Usage: qiime sample-classifier predict-classification [OPTIONS]

  Use trained estimator to predict target values for new samples. These will
  typically be unseen samples, e.g., test data (derived manually or from
  split_table) or samples with unknown values, but can theoretically be any
  samples present in a feature table that contain overlapping features with
  the feature table used to train the estimator.

Inputs:
  --i-table ARTIFACT FeatureTable[Frequency | RelativeFrequency |
    PresenceAbsence | Composition]
                         Feature table containing all features that should be
                         used for target prediction.                [required]
  --i-sample-estimator ARTIFACT SampleEstimator[Classifier]
                         Sample classifier trained with fit_classifier.
                                                                    [required]
Parameters:
  --p-n-jobs NTHREADS    Number of jobs to run in parallel.       [default: 1]
Outputs:
  --o-predictions ARTIFACT SampleData[ClassifierPredictions]
                         Predicted target values for each input sample.
                                                                    [required]
  --o-probabilities ARTIFACT SampleData[Probabilities]
                         Predicted class probabilities for each input sample.
                                                                    [required]
Miscellaneous:
  --output-dir PATH      Output unspecified results to a directory
  --verbose / --quiet    Display verbose output to stdout and/or stderr
                         during execution of this action. Or silence output if
                         execution is successful (silence is golden).
  --example-data PATH    Write example data and exit.
  --citations            Show citations and exit.
  --use-cache DIRECTORY  Specify the cache to be used for the intermediate
                         work of this action. If not provided, the default
                         cache under $TMP/qiime2/ will be used.
                         IMPORTANT FOR HPC USERS: If you are on an HPC system
                         and are using parallel execution it is important to
                         set this to a location that is globally accessible to
                         all nodes in the cluster.
  --help                 Show this message and exit.

Import:

from qiime2.plugins.sample_classifier.methods import predict_classification

Docstring:

Use trained classifier to predict target values for new samples.

Use trained estimator to predict target values for new samples.
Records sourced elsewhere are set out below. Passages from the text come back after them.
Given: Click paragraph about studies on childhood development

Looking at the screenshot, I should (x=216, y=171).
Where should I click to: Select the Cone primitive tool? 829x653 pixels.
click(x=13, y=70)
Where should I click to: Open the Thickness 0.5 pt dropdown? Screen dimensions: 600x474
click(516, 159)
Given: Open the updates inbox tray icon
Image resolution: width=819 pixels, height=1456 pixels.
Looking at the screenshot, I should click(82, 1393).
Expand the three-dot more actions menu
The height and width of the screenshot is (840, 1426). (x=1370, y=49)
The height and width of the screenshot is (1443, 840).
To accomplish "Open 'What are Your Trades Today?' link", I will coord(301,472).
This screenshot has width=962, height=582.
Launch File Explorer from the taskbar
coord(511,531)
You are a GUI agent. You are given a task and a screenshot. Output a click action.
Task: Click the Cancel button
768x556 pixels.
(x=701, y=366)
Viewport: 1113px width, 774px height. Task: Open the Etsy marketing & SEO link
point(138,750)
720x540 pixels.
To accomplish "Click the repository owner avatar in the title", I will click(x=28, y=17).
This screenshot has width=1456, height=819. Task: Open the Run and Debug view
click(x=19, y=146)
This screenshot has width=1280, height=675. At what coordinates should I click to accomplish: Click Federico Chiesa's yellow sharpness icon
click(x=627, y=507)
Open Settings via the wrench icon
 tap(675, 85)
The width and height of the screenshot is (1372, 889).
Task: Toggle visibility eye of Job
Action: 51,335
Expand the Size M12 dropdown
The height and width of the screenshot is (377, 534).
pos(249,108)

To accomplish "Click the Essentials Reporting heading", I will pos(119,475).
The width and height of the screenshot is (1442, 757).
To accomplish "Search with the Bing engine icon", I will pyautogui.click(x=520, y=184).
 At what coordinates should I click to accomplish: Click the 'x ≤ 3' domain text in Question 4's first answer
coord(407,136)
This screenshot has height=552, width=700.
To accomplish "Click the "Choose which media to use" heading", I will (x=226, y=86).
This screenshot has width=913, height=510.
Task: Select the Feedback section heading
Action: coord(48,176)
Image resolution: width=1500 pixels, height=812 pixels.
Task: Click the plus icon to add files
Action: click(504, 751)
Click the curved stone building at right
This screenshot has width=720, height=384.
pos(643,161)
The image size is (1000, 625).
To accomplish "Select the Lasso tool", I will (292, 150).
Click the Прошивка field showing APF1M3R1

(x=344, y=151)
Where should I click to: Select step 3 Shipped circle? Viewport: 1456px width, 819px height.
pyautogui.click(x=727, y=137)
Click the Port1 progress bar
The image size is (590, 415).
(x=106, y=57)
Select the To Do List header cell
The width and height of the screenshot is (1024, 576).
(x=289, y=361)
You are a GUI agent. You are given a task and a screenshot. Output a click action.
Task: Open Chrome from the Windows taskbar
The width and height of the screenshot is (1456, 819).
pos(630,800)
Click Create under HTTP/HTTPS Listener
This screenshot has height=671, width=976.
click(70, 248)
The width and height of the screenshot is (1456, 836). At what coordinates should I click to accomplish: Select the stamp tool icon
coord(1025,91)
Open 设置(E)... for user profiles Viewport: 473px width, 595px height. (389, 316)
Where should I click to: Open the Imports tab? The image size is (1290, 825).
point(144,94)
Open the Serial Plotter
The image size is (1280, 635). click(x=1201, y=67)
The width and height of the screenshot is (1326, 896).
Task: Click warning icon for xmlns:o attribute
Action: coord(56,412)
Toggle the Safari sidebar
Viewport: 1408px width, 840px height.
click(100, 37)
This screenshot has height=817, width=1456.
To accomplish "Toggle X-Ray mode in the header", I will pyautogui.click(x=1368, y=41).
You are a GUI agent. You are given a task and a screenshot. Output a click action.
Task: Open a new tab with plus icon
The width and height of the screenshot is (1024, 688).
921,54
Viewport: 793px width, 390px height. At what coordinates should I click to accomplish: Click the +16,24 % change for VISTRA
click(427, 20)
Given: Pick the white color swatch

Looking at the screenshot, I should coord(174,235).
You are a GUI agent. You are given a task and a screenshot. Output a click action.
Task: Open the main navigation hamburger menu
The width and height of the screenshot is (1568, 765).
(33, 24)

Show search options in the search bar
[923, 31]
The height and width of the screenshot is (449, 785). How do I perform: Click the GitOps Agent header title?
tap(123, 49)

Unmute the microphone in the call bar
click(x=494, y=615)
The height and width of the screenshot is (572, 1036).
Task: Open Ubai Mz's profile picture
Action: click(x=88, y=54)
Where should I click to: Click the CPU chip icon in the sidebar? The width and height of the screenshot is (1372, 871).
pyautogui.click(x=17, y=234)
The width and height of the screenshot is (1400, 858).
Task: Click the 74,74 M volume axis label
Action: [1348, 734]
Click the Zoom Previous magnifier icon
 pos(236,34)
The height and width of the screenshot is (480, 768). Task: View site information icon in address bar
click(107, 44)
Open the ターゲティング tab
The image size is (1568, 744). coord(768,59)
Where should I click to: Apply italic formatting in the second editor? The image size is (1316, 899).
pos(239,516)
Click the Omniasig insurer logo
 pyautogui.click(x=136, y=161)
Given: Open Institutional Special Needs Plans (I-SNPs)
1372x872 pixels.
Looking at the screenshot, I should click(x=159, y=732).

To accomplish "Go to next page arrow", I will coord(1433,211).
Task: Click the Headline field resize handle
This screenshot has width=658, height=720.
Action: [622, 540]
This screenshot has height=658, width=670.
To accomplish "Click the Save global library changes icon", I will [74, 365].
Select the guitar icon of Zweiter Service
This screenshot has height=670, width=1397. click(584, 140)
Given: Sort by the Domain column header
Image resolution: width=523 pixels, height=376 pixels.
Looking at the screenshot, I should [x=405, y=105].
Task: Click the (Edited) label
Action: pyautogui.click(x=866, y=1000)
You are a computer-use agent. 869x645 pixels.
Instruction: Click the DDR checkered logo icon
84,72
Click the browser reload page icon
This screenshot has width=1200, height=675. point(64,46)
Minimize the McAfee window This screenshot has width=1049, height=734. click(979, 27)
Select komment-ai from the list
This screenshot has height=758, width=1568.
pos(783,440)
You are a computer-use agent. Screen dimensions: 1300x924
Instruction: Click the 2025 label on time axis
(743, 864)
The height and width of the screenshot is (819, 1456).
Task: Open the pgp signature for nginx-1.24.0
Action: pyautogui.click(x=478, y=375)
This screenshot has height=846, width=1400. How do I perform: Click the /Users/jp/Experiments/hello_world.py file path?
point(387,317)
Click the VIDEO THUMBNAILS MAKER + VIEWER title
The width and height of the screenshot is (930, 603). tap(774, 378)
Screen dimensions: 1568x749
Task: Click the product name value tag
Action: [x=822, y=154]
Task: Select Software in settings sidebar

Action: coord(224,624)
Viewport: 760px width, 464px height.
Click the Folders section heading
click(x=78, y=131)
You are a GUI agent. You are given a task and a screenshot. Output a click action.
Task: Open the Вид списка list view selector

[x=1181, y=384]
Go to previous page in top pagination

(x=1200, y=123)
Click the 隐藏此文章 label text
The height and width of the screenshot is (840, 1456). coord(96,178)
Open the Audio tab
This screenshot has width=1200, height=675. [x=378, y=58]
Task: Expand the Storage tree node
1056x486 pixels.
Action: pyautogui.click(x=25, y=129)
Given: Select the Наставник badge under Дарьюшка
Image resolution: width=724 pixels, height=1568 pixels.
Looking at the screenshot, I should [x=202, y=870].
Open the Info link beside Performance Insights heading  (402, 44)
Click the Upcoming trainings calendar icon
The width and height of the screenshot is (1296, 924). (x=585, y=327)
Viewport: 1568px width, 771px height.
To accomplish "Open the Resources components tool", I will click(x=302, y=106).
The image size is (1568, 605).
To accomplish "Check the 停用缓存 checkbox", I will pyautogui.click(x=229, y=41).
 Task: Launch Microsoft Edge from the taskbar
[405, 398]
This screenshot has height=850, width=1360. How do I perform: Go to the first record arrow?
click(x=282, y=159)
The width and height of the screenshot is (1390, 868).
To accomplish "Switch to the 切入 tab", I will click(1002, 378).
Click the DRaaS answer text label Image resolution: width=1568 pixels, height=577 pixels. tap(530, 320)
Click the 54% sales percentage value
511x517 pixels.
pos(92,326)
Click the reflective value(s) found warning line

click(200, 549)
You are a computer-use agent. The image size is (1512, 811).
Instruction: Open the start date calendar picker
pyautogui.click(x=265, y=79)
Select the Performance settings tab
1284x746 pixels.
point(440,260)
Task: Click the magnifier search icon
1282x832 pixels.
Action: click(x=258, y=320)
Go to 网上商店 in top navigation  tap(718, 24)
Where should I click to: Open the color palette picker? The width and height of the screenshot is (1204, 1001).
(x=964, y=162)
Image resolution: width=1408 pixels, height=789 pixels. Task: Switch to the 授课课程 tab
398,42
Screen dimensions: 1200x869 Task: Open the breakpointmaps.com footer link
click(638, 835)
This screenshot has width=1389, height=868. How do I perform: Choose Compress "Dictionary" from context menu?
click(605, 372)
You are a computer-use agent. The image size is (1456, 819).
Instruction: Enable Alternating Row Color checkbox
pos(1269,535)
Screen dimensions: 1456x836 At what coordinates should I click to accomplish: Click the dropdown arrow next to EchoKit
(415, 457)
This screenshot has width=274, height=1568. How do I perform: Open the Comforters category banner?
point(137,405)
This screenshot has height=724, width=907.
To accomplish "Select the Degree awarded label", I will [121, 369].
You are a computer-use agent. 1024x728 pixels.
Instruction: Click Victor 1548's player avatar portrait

These will
typically be unseen samples, e.g., test data (derived manually or from
split_table) or samples with unknown values, but can theoretically be any
samples present in a feature table that contain overlapping features with
the feature table used to train the estimator.

Parameters
----------
table : FeatureTable[Frequency | RelativeFrequency | PresenceAbsence | Composition]
    Feature table containing all features that should be used for target
    prediction.
sample_estimator : SampleEstimator[Classifier]
    Sample classifier trained with fit_classifier.
n_jobs : Threads, optional
    Number of jobs to run in parallel.

Returns
-------
predictions : SampleData[ClassifierPredictions]
    Predicted target values for each input sample.
probabilities : SampleData[Probabilities]
    Predicted class probabilities for each input sample.